TASK PROMPT
Could you give back the listing below exactly, every line included?

'''

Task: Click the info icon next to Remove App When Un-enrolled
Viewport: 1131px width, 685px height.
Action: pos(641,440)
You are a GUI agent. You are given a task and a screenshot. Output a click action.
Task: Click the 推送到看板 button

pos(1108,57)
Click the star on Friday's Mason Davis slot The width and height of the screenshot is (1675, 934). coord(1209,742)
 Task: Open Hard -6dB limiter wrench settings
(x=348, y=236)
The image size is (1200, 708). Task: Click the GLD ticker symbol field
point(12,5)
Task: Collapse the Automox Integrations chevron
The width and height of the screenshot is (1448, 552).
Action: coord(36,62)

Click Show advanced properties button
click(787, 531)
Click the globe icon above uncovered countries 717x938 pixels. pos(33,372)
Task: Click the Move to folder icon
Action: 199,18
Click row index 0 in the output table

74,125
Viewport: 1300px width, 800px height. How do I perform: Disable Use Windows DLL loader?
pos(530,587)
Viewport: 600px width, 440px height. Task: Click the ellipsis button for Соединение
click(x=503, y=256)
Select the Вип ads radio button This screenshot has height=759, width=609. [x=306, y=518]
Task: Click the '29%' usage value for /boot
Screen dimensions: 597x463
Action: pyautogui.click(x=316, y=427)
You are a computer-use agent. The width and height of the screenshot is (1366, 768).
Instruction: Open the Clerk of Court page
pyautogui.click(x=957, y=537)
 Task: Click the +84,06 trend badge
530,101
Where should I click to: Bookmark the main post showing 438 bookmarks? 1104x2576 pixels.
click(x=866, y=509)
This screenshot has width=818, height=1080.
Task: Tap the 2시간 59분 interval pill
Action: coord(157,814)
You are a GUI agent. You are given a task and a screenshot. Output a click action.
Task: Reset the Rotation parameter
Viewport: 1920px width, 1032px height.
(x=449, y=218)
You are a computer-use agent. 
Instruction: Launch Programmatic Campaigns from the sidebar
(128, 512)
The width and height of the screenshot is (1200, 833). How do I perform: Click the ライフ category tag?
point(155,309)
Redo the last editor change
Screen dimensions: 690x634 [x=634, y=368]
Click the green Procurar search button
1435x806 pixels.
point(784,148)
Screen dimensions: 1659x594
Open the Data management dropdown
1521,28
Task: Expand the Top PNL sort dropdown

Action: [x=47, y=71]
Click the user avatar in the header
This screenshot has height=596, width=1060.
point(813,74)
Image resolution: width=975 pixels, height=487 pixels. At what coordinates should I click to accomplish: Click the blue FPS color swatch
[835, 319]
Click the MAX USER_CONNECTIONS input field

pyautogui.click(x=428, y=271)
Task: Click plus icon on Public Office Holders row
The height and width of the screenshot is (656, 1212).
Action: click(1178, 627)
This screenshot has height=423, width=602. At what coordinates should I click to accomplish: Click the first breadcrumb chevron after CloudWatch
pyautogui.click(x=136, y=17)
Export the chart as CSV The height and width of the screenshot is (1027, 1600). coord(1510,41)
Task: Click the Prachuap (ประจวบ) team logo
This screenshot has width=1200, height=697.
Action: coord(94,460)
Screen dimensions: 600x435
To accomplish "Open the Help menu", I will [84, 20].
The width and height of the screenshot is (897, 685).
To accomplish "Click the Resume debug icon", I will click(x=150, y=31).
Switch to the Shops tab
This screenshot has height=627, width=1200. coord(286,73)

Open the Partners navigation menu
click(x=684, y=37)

'''

PROBLEM SOLUTION
Task: Click the info icon next to Remove App When Un-enrolled
Viewport: 1131px width, 685px height.
Action: pos(641,440)
You are a GUI agent. You are given a task and a screenshot. Output a click action.
Task: Click the 推送到看板 button

pos(1108,57)
Click the star on Friday's Mason Davis slot The width and height of the screenshot is (1675, 934). coord(1209,742)
 Task: Open Hard -6dB limiter wrench settings
(x=348, y=236)
The image size is (1200, 708). Task: Click the GLD ticker symbol field
point(12,5)
Task: Collapse the Automox Integrations chevron
The width and height of the screenshot is (1448, 552).
Action: coord(36,62)

Click Show advanced properties button
click(787, 531)
Click the globe icon above uncovered countries 717x938 pixels. pos(33,372)
Task: Click the Move to folder icon
Action: 199,18
Click row index 0 in the output table

74,125
Viewport: 1300px width, 800px height. How do I perform: Disable Use Windows DLL loader?
pos(530,587)
Viewport: 600px width, 440px height. Task: Click the ellipsis button for Соединение
click(x=503, y=256)
Select the Вип ads radio button This screenshot has height=759, width=609. [x=306, y=518]
Task: Click the '29%' usage value for /boot
Screen dimensions: 597x463
Action: pyautogui.click(x=316, y=427)
You are a computer-use agent. The width and height of the screenshot is (1366, 768).
Instruction: Open the Clerk of Court page
pyautogui.click(x=957, y=537)
 Task: Click the +84,06 trend badge
530,101
Where should I click to: Bookmark the main post showing 438 bookmarks? 1104x2576 pixels.
click(x=866, y=509)
This screenshot has width=818, height=1080.
Task: Tap the 2시간 59분 interval pill
Action: coord(157,814)
You are a GUI agent. You are given a task and a screenshot. Output a click action.
Task: Reset the Rotation parameter
Viewport: 1920px width, 1032px height.
(x=449, y=218)
You are a computer-use agent. 
Instruction: Launch Programmatic Campaigns from the sidebar
(128, 512)
The width and height of the screenshot is (1200, 833). How do I perform: Click the ライフ category tag?
point(155,309)
Redo the last editor change
Screen dimensions: 690x634 [x=634, y=368]
Click the green Procurar search button
1435x806 pixels.
point(784,148)
Screen dimensions: 1659x594
Open the Data management dropdown
1521,28
Task: Expand the Top PNL sort dropdown

Action: [x=47, y=71]
Click the user avatar in the header
This screenshot has height=596, width=1060.
point(813,74)
Image resolution: width=975 pixels, height=487 pixels. At what coordinates should I click to accomplish: Click the blue FPS color swatch
[835, 319]
Click the MAX USER_CONNECTIONS input field

pyautogui.click(x=428, y=271)
Task: Click plus icon on Public Office Holders row
The height and width of the screenshot is (656, 1212).
Action: click(1178, 627)
This screenshot has height=423, width=602. At what coordinates should I click to accomplish: Click the first breadcrumb chevron after CloudWatch
pyautogui.click(x=136, y=17)
Export the chart as CSV The height and width of the screenshot is (1027, 1600). coord(1510,41)
Task: Click the Prachuap (ประจวบ) team logo
This screenshot has width=1200, height=697.
Action: coord(94,460)
Screen dimensions: 600x435
To accomplish "Open the Help menu", I will [84, 20].
The width and height of the screenshot is (897, 685).
To accomplish "Click the Resume debug icon", I will click(x=150, y=31).
Switch to the Shops tab
This screenshot has height=627, width=1200. coord(286,73)

Open the Partners navigation menu
click(x=684, y=37)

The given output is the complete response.